Even before South Korea, Kim’s stardom and brand power were rising. She was among the athletes in Forbes’ 2017 “30 Under 30” list of promising young sports figures. After winning her latest gold medal, she’s on the cover of the newest Sports Illustrated.
Some Olympic athletes use TV appearances to stay in the public’s eye and thus relevant with advertisers.
For instance, former Olympians such as soccer player Hope Solo, figure skater Kristi Yamaguchi and speed skater Apolo Anton Ohno have appeared on “Dancing with the Stars.”
Tara Lipinski and Johnny Weir, both former figure skating Olympians, have become popular analysts on NBC’s Olympics coverage. Other athletes, especially snowboarders, have a growing presence in online videos, some marketed by their sponsors.

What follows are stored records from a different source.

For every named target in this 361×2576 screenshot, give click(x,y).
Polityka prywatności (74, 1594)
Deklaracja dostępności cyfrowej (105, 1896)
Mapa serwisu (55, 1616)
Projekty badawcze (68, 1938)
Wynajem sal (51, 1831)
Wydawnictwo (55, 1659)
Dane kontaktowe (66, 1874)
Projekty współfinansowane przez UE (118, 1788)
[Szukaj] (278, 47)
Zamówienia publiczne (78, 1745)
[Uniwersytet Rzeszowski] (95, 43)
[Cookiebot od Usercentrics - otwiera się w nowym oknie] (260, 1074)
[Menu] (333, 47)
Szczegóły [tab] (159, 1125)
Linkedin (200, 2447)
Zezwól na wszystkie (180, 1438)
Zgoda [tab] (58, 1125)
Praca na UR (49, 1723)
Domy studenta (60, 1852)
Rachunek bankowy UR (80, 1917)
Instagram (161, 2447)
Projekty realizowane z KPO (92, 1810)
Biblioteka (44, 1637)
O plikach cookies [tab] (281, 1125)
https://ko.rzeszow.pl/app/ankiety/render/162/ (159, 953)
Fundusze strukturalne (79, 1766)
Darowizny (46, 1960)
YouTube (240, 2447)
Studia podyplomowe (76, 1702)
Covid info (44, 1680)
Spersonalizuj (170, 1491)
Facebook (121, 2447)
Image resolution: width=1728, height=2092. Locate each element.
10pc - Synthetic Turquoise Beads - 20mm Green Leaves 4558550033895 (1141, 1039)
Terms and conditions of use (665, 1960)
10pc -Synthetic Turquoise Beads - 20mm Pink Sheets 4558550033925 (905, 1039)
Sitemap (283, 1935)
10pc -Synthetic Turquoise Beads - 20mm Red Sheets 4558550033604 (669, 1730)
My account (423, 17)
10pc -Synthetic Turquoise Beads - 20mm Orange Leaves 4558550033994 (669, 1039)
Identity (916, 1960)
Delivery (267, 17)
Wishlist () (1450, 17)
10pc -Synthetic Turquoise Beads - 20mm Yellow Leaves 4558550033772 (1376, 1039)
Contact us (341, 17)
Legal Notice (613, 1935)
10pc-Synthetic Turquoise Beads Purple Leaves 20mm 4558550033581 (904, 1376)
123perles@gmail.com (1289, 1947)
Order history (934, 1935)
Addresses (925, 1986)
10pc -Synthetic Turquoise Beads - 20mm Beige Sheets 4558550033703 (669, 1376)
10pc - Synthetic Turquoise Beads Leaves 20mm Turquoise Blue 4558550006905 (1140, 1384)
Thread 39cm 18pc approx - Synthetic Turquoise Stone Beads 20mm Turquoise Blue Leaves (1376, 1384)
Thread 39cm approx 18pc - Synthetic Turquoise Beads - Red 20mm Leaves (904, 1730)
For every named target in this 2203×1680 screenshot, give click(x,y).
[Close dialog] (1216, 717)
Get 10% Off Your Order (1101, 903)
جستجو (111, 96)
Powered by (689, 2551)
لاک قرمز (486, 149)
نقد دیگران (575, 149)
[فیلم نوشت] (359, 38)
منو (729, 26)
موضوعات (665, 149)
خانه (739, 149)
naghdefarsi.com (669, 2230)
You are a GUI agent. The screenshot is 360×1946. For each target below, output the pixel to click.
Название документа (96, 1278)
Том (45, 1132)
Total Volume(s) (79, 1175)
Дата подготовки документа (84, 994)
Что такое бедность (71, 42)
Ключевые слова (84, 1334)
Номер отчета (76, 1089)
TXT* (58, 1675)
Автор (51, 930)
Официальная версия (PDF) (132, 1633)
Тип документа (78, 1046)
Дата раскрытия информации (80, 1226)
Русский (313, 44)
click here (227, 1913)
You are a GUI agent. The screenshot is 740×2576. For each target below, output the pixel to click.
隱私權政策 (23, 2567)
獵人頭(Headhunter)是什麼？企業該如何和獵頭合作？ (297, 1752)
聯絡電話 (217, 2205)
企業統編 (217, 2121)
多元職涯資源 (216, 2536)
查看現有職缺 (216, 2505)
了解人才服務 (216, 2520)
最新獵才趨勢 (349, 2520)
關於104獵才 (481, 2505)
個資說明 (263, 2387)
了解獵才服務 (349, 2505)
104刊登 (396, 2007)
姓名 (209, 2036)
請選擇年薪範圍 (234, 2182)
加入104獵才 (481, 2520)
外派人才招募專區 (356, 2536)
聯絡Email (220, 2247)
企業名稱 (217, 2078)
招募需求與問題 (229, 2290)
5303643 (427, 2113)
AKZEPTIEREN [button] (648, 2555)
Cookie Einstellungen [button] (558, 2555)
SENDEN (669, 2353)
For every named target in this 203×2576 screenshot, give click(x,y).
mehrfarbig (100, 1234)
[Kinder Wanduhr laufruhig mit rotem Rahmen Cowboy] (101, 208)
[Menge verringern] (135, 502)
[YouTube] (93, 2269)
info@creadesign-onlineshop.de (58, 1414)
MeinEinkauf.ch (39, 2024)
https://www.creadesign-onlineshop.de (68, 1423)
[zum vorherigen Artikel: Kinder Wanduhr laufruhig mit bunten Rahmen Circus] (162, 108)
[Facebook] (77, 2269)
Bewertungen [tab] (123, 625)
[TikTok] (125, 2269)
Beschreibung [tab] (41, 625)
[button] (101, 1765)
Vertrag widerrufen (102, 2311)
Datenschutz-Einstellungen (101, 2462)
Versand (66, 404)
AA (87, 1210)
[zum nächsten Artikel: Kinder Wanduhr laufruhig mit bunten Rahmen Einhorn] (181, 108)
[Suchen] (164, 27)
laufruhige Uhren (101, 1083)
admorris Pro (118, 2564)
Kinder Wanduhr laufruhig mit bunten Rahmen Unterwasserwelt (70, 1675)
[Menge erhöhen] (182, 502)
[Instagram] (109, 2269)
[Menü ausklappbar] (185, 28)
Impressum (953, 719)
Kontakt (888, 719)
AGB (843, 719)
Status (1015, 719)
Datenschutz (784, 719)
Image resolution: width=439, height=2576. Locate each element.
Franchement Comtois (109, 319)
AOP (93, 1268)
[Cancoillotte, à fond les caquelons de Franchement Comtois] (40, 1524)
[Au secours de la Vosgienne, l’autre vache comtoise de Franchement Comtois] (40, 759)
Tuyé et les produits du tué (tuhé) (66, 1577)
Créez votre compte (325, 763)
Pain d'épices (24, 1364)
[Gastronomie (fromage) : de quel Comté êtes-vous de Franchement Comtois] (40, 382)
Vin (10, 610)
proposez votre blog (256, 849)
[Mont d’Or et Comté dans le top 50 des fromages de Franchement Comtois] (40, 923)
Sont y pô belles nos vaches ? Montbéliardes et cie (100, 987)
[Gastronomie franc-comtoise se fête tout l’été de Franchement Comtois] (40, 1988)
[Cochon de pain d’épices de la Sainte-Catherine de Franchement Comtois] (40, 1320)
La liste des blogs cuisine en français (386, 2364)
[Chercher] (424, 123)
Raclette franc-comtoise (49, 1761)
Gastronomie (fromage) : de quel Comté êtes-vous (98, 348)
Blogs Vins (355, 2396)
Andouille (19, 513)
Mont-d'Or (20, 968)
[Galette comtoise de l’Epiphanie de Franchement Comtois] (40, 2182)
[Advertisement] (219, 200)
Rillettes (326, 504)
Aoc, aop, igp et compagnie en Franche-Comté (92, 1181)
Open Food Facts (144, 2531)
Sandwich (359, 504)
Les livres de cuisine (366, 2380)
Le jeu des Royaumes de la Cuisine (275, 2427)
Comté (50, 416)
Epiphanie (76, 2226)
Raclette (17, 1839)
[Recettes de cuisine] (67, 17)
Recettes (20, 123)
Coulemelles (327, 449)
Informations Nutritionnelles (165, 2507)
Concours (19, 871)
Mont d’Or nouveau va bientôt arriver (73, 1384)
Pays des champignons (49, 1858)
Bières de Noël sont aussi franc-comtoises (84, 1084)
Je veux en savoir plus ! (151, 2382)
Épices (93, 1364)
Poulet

White, the 31-year-old snowboarder who won his third gold medal in the men’s halfpipe this month in his fourth Olympics, exemplifies how much Kim and other Olympic stars can prosper if they stay relevant over many years.
Even before this year’s Olympics, White was the nation’s most prominent snowboarder and had endorsement deals with Oakley, Target Corp. and many other firms. His net worth, aided by real-estate ventures and other investments, is estimated between $20 million and $40 million, Time reported.
(There haven’t been any reports of White losing endorsement deals because of the bad publicity out of an Olympics news conference in which the athlete was questioned about a 2016 sexual harassment lawsuit, which White settled out of court.)
For most others, “even a high six-figure-a-year deal is unlikely in the off years between Olympics for any Olympian,” Goldring said. “And there are only a handful of athletes in the Olympics that can command seven-figure deals, winter or summer.”